The viola-player of Universal-signed hip hop duo, Black Violin, Wil B and his bandmate has shared a stage with big acts like Fort Minor, DMX, Fat Joe, and Akon. In 2017, the band wrapped up a 60-country tour and is already booked for at least 50-venues in the US for the Classical Boom Tour.
While Wil B is the only approved investor on-board POV, Johnson has received offers in excess of 2 million from foreign investors. “They wanted to purchase the patent rights,” Johnson disclosed. “That’s not an option.”
Johnson then brought his friend and colleague, Sam Marrow, into his business. Marrow first started his entrepreneurial journey in his early 20s. Since then, he has worked with big names in business and entertainment, like Jive Records, Davy DMX, and Warner Music Group.
The Big Guns
Johnson soon realized, however, that despite the unwavering support of family and friends, he would need to get the big tech guns on-board to bring his project to life. At this point, he began researching and reaching out to the tech giants in the market. He specifically targeted Apple, Motorola, and Samsung.

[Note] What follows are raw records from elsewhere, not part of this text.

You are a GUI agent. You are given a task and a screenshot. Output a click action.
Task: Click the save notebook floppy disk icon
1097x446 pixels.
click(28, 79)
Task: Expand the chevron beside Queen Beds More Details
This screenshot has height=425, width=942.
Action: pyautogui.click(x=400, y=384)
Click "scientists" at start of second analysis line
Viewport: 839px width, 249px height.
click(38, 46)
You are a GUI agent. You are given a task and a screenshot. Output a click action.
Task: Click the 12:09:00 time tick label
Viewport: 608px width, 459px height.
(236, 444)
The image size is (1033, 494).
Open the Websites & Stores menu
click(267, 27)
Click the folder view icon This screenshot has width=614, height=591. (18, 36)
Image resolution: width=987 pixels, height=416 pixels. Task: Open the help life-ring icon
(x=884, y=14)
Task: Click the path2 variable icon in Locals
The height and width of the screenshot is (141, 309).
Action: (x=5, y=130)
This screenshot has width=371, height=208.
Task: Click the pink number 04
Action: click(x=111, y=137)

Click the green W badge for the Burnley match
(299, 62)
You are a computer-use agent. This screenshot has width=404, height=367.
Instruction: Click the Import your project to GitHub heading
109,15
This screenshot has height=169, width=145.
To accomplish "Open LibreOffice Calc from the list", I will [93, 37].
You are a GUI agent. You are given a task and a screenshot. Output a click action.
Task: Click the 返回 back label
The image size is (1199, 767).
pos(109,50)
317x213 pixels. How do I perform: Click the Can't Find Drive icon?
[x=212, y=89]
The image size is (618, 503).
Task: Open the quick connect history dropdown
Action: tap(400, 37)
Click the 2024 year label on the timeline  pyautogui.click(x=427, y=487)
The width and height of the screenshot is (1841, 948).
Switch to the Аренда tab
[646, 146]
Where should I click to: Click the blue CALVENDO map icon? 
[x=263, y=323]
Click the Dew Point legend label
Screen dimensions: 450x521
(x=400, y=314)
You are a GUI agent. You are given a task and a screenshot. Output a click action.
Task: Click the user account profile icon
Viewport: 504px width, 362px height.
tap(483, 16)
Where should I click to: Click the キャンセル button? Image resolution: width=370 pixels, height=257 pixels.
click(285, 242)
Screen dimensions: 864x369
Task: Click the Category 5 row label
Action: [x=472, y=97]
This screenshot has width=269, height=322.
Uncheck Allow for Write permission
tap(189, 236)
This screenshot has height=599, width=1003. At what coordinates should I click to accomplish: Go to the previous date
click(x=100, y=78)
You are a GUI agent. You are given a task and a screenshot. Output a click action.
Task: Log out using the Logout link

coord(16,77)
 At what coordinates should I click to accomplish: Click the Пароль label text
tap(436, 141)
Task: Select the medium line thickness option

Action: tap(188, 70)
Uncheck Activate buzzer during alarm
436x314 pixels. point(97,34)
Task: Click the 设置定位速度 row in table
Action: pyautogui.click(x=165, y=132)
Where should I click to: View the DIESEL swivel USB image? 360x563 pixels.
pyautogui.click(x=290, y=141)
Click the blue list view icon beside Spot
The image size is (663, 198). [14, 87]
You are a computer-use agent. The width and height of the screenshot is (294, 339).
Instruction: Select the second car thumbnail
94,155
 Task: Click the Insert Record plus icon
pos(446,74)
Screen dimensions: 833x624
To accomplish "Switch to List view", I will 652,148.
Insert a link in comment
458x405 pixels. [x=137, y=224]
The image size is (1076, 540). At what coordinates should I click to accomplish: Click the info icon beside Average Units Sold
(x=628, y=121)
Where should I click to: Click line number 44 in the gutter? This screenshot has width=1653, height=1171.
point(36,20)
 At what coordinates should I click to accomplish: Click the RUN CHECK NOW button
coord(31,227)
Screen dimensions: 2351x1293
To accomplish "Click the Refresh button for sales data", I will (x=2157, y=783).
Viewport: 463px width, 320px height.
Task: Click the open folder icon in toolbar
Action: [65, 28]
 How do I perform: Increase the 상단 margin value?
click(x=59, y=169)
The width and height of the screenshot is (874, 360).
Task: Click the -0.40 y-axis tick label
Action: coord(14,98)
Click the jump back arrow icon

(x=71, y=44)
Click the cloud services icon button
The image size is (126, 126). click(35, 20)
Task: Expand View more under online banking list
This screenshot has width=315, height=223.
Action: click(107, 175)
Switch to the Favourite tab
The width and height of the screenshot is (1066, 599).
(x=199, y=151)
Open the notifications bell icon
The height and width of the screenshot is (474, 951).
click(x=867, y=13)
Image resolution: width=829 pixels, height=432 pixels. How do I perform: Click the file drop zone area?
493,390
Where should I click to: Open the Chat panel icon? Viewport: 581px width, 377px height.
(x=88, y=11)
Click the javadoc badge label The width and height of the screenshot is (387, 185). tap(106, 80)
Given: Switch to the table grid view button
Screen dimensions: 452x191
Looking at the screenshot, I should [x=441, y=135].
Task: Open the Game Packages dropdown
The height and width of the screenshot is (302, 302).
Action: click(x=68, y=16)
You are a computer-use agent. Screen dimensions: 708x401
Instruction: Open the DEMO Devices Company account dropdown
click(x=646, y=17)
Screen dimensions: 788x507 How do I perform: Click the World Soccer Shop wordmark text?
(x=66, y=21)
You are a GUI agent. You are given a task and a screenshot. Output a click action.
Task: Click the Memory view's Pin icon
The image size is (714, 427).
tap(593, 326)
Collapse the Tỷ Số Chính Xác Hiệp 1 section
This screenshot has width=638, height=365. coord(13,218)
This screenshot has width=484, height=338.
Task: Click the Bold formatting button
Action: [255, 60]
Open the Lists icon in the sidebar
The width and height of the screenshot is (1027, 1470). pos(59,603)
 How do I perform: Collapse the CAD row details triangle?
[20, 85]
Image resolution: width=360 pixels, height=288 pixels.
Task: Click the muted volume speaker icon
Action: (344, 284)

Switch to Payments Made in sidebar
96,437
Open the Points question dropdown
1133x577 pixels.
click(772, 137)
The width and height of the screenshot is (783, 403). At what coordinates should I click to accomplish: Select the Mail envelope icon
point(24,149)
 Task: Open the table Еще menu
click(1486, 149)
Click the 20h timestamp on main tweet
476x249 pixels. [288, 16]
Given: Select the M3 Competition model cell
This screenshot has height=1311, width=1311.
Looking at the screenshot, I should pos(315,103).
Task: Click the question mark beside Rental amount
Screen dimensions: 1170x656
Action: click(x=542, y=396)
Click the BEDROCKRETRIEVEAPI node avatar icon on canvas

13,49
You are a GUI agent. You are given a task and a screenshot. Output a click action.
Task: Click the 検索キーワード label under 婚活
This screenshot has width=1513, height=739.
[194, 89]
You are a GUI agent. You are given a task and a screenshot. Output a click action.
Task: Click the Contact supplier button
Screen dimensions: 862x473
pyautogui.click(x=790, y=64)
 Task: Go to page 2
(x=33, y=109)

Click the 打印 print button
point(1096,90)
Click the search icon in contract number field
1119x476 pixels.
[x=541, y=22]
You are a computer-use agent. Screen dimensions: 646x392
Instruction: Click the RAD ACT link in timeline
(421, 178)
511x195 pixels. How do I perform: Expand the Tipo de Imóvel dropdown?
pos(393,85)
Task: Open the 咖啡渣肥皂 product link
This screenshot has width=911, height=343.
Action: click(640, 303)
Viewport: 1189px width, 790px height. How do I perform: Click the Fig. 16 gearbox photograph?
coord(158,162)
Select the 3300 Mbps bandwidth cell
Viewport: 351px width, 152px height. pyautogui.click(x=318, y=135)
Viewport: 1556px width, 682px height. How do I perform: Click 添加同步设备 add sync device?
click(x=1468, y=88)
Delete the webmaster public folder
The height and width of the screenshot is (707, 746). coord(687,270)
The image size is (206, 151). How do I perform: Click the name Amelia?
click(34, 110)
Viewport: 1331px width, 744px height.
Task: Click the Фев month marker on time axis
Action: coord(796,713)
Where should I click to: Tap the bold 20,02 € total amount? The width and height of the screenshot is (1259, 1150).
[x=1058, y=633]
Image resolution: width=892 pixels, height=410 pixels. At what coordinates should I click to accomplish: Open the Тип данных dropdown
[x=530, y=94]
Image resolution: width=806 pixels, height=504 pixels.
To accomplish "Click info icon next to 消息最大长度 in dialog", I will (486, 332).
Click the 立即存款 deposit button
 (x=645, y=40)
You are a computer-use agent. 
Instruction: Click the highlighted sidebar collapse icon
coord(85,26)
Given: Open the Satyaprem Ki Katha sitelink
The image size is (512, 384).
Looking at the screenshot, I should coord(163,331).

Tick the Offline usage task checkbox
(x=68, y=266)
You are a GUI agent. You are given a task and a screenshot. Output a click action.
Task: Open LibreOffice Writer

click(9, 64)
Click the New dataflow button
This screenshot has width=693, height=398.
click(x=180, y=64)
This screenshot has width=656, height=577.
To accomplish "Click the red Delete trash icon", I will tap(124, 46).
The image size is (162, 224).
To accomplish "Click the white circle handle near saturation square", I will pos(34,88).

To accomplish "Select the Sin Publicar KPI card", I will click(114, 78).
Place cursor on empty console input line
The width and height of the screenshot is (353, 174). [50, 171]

“Apple got back to me, but if I send in the information then it becomes their property, and that’s not an arrangement I’m comfortable with,” Johnson laments. “We’re still waiting to hear from Samsung. I would love to get in touch with Google and Microsoft, as well.”
Like any startup, the biggest obstacle faced by 1 View Point in its creation of the POV product is capital.
“With unlimited capital, or a big Apple budget, we could get it all done in no time,” Johnson shares, “but that’s not really how it works. The biggest offers of investment often come with giving up the rights to your own idea, so we decided to limit capital to hold on to our creation, until we get a fair offer we can work with.”
A second obstacle the team has had to grapple with is underlying prejudice in the American tech industry. “We’re not expecting a red-carpet welcoming,” Johnson says, “but the attitude we often get for not fitting the techie stereotypes, is terrible.” Even so, Johnson refuses to be set back by this. “The underdogs will always shine bright,” he vows. “We’ll keep pushing.”
The Road Ahead
True to his word, Johnson has continued to work on his project. The aim is to get as much of the work done on their own, before a good investor comes onboard, thereby making them more and more attractive along the way.
To do this, Johnson employed the great minds at 3D Printing Tech in Atlanta, GA to turn his idea into a physical model. There is also an in-house 3D creator tasked with engineering the team’s vision of a future with POV in the hands of customers.
This POV technology will include a removable camera with a kick-stand, built into a smartphone. The ambitious specs include:
- 11 hours battery life
- HD camera, a voice recorder
- camera flash
- Bluetooth technology
- built-in memory
- detachable safety features similar to what Samsung currently uses for the stylus on the Samsung Note models
Not surprisingly, 1 View Point plans to target entrepreneurs; musicians; travel bloggers; vloggers; extreme sports athletes; and anyone else who spends a great deal of time before or behind the camera, and on the road.
Johnson is also scheduled to attend the Licensing Expo 2018 from May 22nd to May 24th 2018 at the Mandalay Bay Convention Center in Las Vegas. “We were invited to meet up with potential sponsors, and network with likeminded individuals.”
Whether or not the convention brings on new sponsors, or new capital, Johnson envisions a bright future ahead for his invention. “There is a storm coming— a shift in the market—when it comes to how we communicate both face-to-face and with technology. But no matter what changes, communication is always more powerful when you can see who you’re communicating with, or better, when you see the world from their point of view.”